Para comenzar, quiero decir que
me siento inconforme con un aspecto de lo que disfruto tanto hacer.
Yo
vengo a este espacio a plasmar por escrito todo aquello que siento en el momento
en que aparece súbitamente, y disfruto enormemente compartir pensamientos que
puede o no llegar a los corazones de las personas. Opiniones que pueden hacer
sonreír a alguien o generar cierto acuerdo en cuanto a las palabras que uso.
Soy
una persona que ama la polémica y la sátira, y aprendí con el tiempo que no
tenía caso usar insultos directos a todo aquél que se atravesaba en mi camino,
sino usar un comentario al aire y dejar que los leones se mataran en la jaula
por la carne. Al que le caiga el guante que se lo chante, dicen.
Yo
aquí no me las vengo a dar de Héctor Abad, ni de Vallejo, ni Mario Mendoza ni
nadie, yo soy Felipe González, el personaje al que le encanta escribir y
expresarlo libremente.
Pero
debo decir algo que pienso, y es que si hay alguien que critica aquello que
haces con convicción, significa que lo estás haciendo bien, por lo que pueden
decir que estoy alucinando, que soy un falso oráculo de la verdad, que soy un
accionista lleno de palabras y desamparado de las mismas acciones.
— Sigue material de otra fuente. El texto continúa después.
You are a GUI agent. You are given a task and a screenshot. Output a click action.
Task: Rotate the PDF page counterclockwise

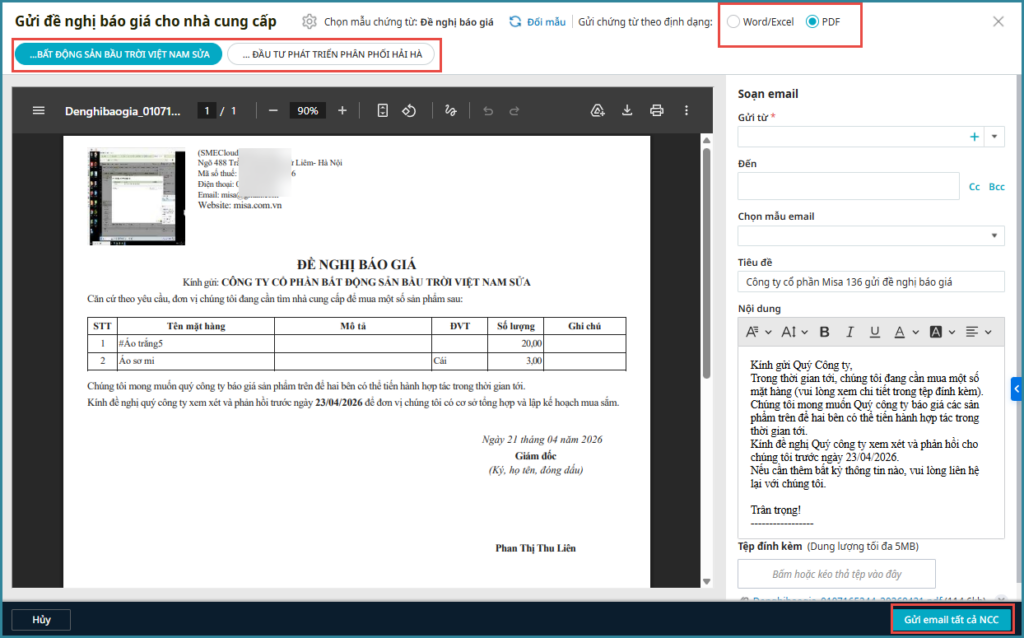(409, 111)
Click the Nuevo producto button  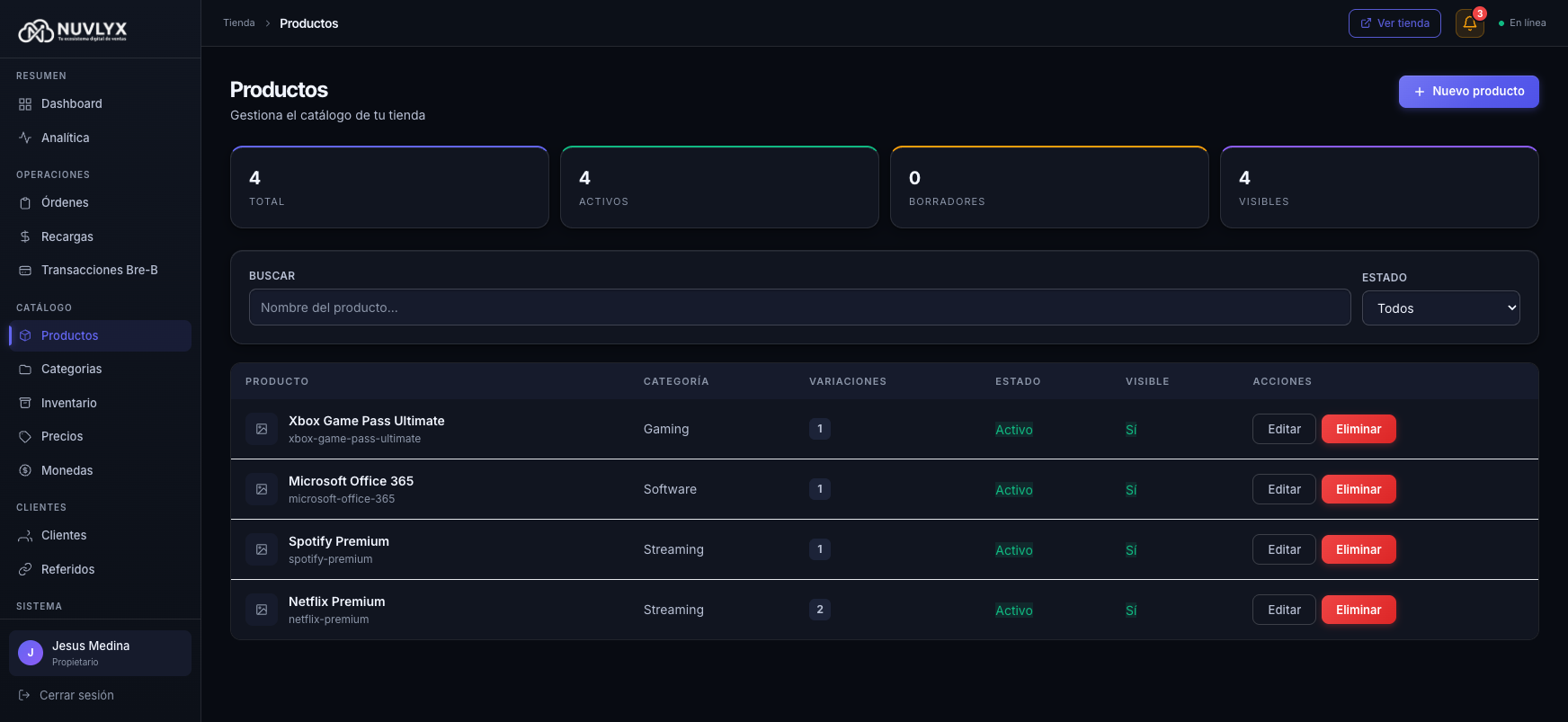[x=1468, y=92]
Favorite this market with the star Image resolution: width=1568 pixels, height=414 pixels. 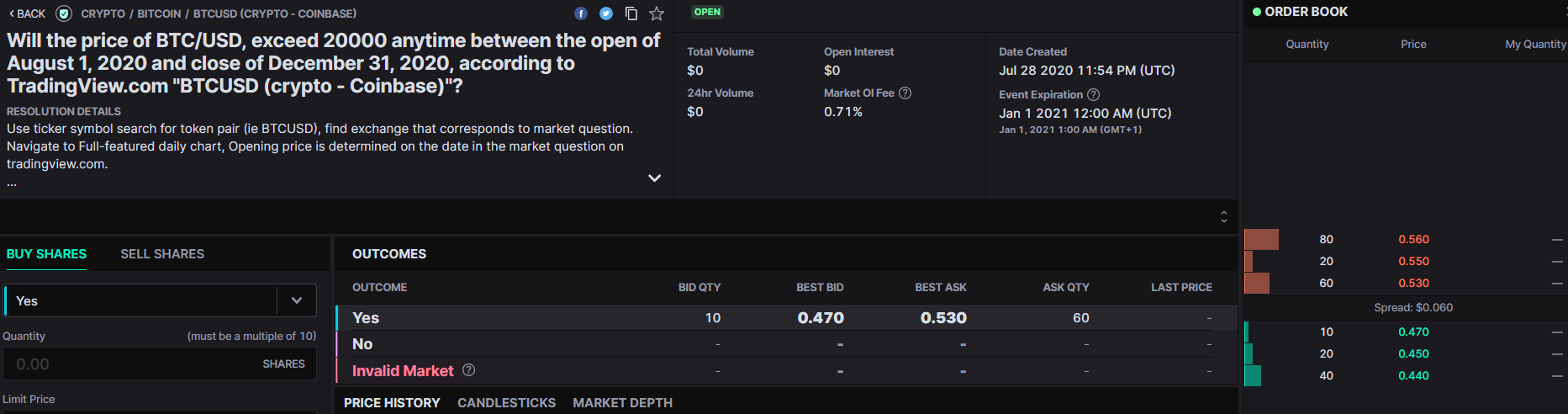(657, 13)
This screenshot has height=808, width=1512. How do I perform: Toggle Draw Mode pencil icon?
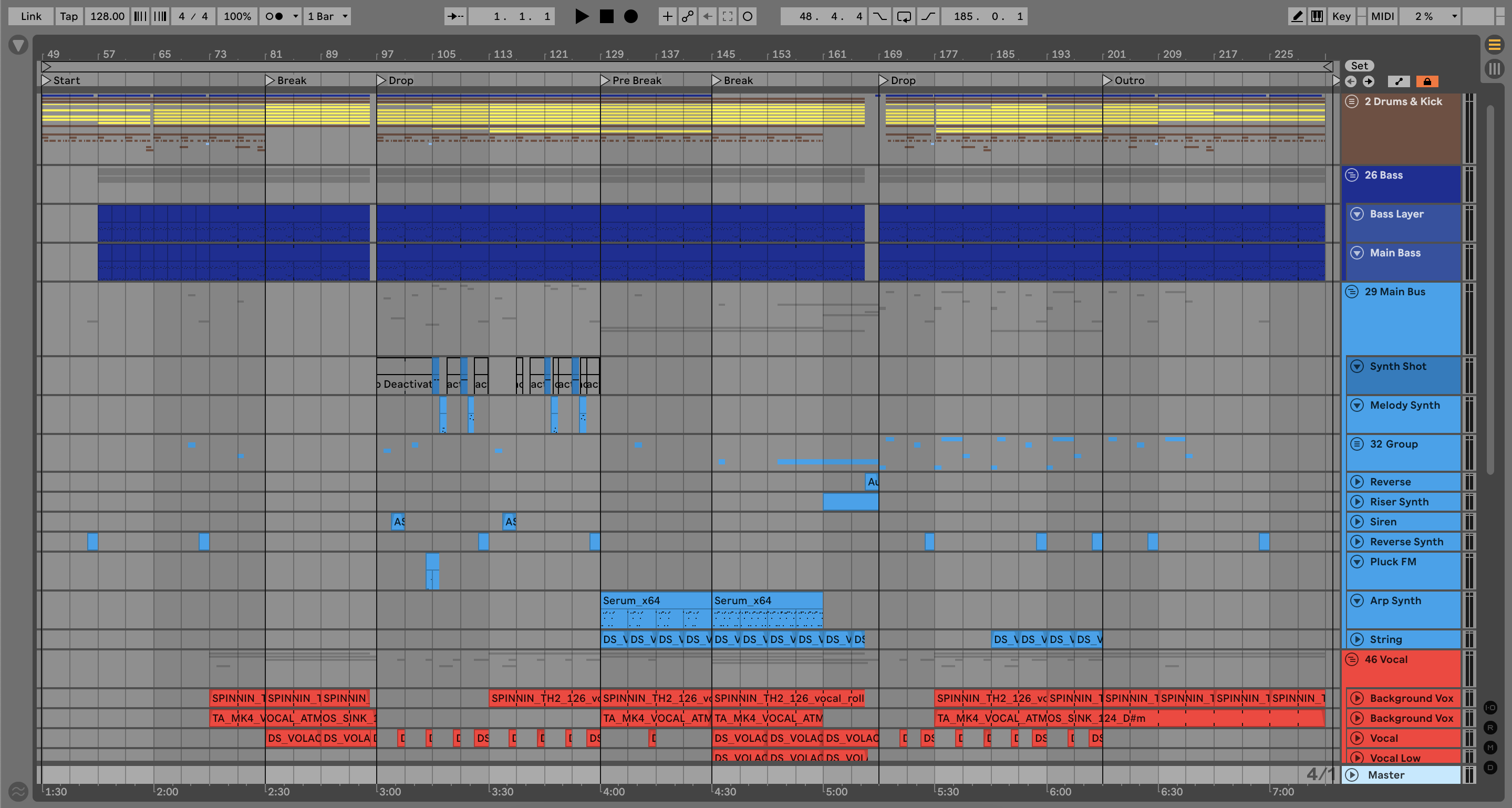coord(1297,16)
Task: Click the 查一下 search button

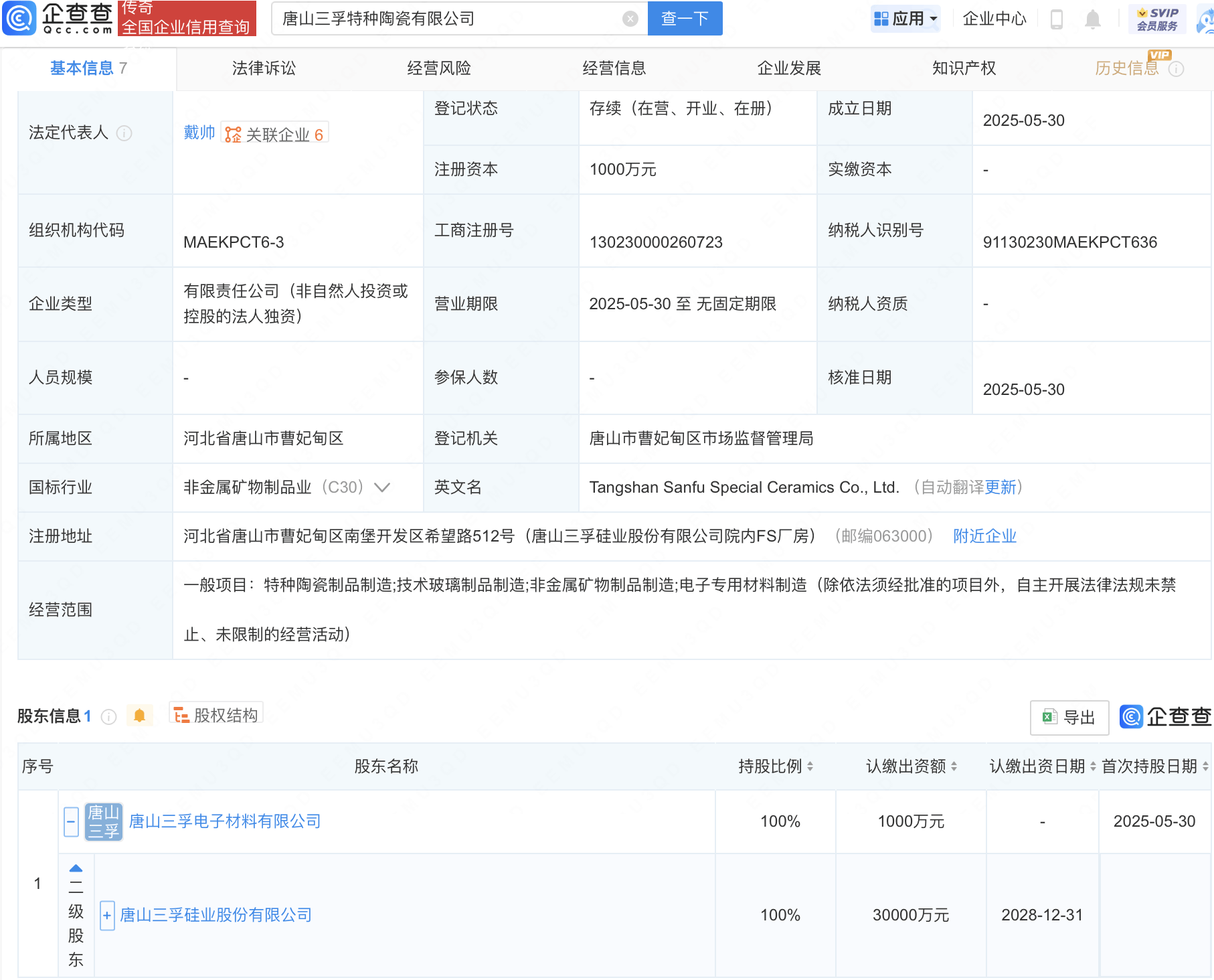Action: tap(684, 18)
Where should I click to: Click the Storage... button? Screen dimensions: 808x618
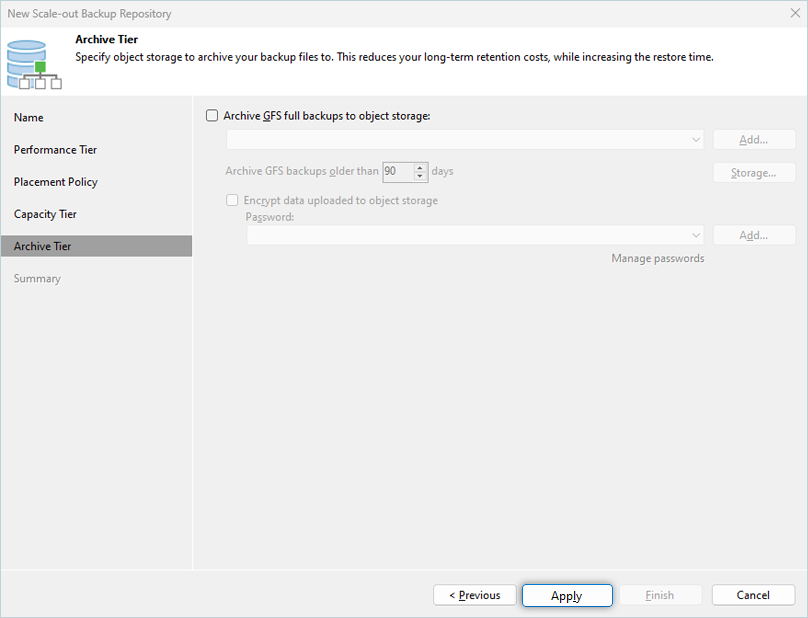point(753,172)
Todo eso y
mucho más puedo recibirlo y me alegra recibirlo, porque de alguna manera me
impulsa a mejorar aún más y callar cada boca que salta en cuanto comento
cualquier banalidad, incluso cuando sarcásticamente la dirijo a alguien
personal y a manera de charla.
Por
otro lado, pido el favor, si usted es uno de los que se siente aludido, sepa
que no hay absoluto problema en cuanto a comentar sobre el blog o mi persona,
porque todos tienen el digno derecho a opinar, pero cuando se trata de mis
cualidades personales, espero que mínimamente esté consciente y no ande perdido
en quién sabe qué mundo, pero si usted no es uno de ellos, disculpe este
escrito de particular desahogo.
Me
siento pleno y satisfecho de decir que escribiré y opinaré cuando tenga algo encerrado
que quiera expresar, bien sea para buscar mi tranquilidad o quizás servir a la
tranquilidad de otro que pueda sentirse identificado con aquellas palabras que
escribo.
Yo
no soy la verdad, yo no soy un escritor, yo no soy el último veredicto, ni
mucho menos soy el próximo premio a la literatura, yo soy una simple persona
que disfruta escribir, que disfruta de la amistad del otro colaborador e
intercambiar opiniones privada o públicamente, y aquellos que sientan
que quieran opinar mis comentarios, son bienvenidos…Aquellos que no, también
son bienvenidos.
Gracias
anticipadas a los que han soportado mis críticas pesadas a la religión y a los
grupos sociales, y que han gustado de mis demás escritos e informo que
escribiré hasta el día en que la muerte me lleve, con libertad o con placer de
plasmar lo propio o lo ajeno. Un abrazo.